**DESCRIPTION OF THE TASK**
The entries below should be output exactly as written.

Records drawn from a dataset
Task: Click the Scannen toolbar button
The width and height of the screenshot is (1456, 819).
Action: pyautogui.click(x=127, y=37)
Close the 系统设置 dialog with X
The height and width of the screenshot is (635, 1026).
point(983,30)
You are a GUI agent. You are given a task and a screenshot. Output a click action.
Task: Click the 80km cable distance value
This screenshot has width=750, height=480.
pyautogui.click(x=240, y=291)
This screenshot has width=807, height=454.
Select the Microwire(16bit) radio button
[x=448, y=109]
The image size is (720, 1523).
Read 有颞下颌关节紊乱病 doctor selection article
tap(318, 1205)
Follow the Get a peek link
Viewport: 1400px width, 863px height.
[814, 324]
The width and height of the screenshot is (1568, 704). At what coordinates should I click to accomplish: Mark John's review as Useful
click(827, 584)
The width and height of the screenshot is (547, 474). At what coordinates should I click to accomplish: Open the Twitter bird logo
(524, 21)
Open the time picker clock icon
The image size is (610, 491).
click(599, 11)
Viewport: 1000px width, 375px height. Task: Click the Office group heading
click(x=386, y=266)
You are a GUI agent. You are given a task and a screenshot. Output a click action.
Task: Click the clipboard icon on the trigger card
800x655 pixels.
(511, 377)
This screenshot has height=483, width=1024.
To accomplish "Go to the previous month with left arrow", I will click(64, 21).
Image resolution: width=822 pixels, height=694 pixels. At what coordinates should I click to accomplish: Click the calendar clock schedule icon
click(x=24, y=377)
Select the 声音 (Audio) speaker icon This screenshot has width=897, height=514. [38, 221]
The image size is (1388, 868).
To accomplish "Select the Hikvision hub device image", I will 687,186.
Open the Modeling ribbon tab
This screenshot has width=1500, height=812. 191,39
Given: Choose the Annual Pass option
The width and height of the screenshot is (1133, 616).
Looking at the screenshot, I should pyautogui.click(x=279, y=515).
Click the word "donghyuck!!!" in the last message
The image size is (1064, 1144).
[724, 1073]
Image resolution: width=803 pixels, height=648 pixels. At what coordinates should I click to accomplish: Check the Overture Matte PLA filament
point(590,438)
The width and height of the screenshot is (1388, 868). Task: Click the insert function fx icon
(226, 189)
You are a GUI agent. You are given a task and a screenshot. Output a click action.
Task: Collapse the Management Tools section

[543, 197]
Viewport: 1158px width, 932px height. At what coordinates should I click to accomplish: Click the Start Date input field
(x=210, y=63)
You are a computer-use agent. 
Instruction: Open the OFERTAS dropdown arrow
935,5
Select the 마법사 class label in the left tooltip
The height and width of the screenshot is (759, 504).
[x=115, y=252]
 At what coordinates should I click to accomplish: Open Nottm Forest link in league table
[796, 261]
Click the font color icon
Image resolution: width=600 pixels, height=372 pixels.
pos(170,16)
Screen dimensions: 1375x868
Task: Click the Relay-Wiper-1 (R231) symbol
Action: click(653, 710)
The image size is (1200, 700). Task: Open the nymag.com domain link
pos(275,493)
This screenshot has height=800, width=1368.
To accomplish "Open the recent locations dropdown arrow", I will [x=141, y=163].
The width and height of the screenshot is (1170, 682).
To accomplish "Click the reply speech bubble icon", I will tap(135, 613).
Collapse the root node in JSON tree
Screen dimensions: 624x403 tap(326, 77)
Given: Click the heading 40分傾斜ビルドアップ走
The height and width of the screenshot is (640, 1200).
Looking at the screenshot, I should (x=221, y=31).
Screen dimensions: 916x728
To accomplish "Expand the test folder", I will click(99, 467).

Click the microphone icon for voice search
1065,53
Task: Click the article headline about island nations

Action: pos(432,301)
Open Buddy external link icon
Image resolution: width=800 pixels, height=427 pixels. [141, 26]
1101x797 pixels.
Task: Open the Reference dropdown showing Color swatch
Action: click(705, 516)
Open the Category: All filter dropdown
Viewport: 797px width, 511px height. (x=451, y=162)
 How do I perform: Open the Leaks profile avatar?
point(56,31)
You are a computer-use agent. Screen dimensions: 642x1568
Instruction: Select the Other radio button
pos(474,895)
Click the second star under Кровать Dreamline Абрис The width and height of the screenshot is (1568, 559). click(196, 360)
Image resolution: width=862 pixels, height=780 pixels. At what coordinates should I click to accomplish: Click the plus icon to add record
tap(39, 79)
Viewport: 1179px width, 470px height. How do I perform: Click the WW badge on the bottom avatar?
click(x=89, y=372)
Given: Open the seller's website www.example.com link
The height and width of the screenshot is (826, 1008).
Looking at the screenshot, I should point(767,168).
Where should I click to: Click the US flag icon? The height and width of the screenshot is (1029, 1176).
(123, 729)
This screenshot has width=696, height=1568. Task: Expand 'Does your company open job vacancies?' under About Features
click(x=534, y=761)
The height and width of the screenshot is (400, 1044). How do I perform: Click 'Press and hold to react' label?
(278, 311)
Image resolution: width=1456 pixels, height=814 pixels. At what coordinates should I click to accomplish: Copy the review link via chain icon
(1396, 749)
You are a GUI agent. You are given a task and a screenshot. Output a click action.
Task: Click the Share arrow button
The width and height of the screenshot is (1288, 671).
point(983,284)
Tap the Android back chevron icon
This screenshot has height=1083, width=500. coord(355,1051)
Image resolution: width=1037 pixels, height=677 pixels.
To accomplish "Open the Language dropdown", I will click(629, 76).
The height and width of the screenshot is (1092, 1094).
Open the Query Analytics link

**SOLUTION TO THIS PROBLEM**
Task: Click the Scannen toolbar button
The width and height of the screenshot is (1456, 819).
Action: pyautogui.click(x=127, y=37)
Close the 系统设置 dialog with X
The height and width of the screenshot is (635, 1026).
point(983,30)
You are a GUI agent. You are given a task and a screenshot. Output a click action.
Task: Click the 80km cable distance value
This screenshot has width=750, height=480.
pyautogui.click(x=240, y=291)
This screenshot has width=807, height=454.
Select the Microwire(16bit) radio button
[x=448, y=109]
The image size is (720, 1523).
Read 有颞下颌关节紊乱病 doctor selection article
tap(318, 1205)
Follow the Get a peek link
Viewport: 1400px width, 863px height.
[814, 324]
The width and height of the screenshot is (1568, 704). At what coordinates should I click to accomplish: Mark John's review as Useful
click(827, 584)
The width and height of the screenshot is (547, 474). At what coordinates should I click to accomplish: Open the Twitter bird logo
(524, 21)
Open the time picker clock icon
The image size is (610, 491).
click(599, 11)
Viewport: 1000px width, 375px height. Task: Click the Office group heading
click(x=386, y=266)
You are a GUI agent. You are given a task and a screenshot. Output a click action.
Task: Click the clipboard icon on the trigger card
800x655 pixels.
(511, 377)
This screenshot has height=483, width=1024.
To accomplish "Go to the previous month with left arrow", I will click(64, 21).
Image resolution: width=822 pixels, height=694 pixels. At what coordinates should I click to accomplish: Click the calendar clock schedule icon
click(x=24, y=377)
Select the 声音 (Audio) speaker icon This screenshot has width=897, height=514. [38, 221]
The image size is (1388, 868).
To accomplish "Select the Hikvision hub device image", I will 687,186.
Open the Modeling ribbon tab
This screenshot has width=1500, height=812. 191,39
Given: Choose the Annual Pass option
The width and height of the screenshot is (1133, 616).
Looking at the screenshot, I should pyautogui.click(x=279, y=515).
Click the word "donghyuck!!!" in the last message
The image size is (1064, 1144).
[724, 1073]
Image resolution: width=803 pixels, height=648 pixels. At what coordinates should I click to accomplish: Check the Overture Matte PLA filament
point(590,438)
The width and height of the screenshot is (1388, 868). Task: Click the insert function fx icon
(226, 189)
You are a GUI agent. You are given a task and a screenshot. Output a click action.
Task: Collapse the Management Tools section

[543, 197]
Viewport: 1158px width, 932px height. At what coordinates should I click to accomplish: Click the Start Date input field
(x=210, y=63)
You are a computer-use agent. 
Instruction: Open the OFERTAS dropdown arrow
935,5
Select the 마법사 class label in the left tooltip
The height and width of the screenshot is (759, 504).
[x=115, y=252]
 At what coordinates should I click to accomplish: Open Nottm Forest link in league table
[796, 261]
Click the font color icon
Image resolution: width=600 pixels, height=372 pixels.
pos(170,16)
Screen dimensions: 1375x868
Task: Click the Relay-Wiper-1 (R231) symbol
Action: click(653, 710)
The image size is (1200, 700). Task: Open the nymag.com domain link
pos(275,493)
This screenshot has height=800, width=1368.
To accomplish "Open the recent locations dropdown arrow", I will [x=141, y=163].
The width and height of the screenshot is (1170, 682).
To accomplish "Click the reply speech bubble icon", I will tap(135, 613).
Collapse the root node in JSON tree
Screen dimensions: 624x403 tap(326, 77)
Given: Click the heading 40分傾斜ビルドアップ走
The height and width of the screenshot is (640, 1200).
Looking at the screenshot, I should (x=221, y=31).
Screen dimensions: 916x728
To accomplish "Expand the test folder", I will click(99, 467).

Click the microphone icon for voice search
1065,53
Task: Click the article headline about island nations

Action: pos(432,301)
Open Buddy external link icon
Image resolution: width=800 pixels, height=427 pixels. [141, 26]
1101x797 pixels.
Task: Open the Reference dropdown showing Color swatch
Action: click(705, 516)
Open the Category: All filter dropdown
Viewport: 797px width, 511px height. (x=451, y=162)
 How do I perform: Open the Leaks profile avatar?
point(56,31)
You are a computer-use agent. Screen dimensions: 642x1568
Instruction: Select the Other radio button
pos(474,895)
Click the second star under Кровать Dreamline Абрис The width and height of the screenshot is (1568, 559). click(196, 360)
Image resolution: width=862 pixels, height=780 pixels. At what coordinates should I click to accomplish: Click the plus icon to add record
tap(39, 79)
Viewport: 1179px width, 470px height. How do I perform: Click the WW badge on the bottom avatar?
click(x=89, y=372)
Given: Open the seller's website www.example.com link
The height and width of the screenshot is (826, 1008).
Looking at the screenshot, I should point(767,168).
Where should I click to: Click the US flag icon? The height and width of the screenshot is (1029, 1176).
(123, 729)
This screenshot has width=696, height=1568. Task: Expand 'Does your company open job vacancies?' under About Features
click(x=534, y=761)
The height and width of the screenshot is (400, 1044). How do I perform: Click 'Press and hold to react' label?
(278, 311)
Image resolution: width=1456 pixels, height=814 pixels. At what coordinates should I click to accomplish: Copy the review link via chain icon
(1396, 749)
You are a GUI agent. You are given a task and a screenshot. Output a click action.
Task: Click the Share arrow button
The width and height of the screenshot is (1288, 671).
point(983,284)
Tap the Android back chevron icon
This screenshot has height=1083, width=500. coord(355,1051)
Image resolution: width=1037 pixels, height=677 pixels.
To accomplish "Open the Language dropdown", I will click(629, 76).
The height and width of the screenshot is (1092, 1094).
Open the Query Analytics link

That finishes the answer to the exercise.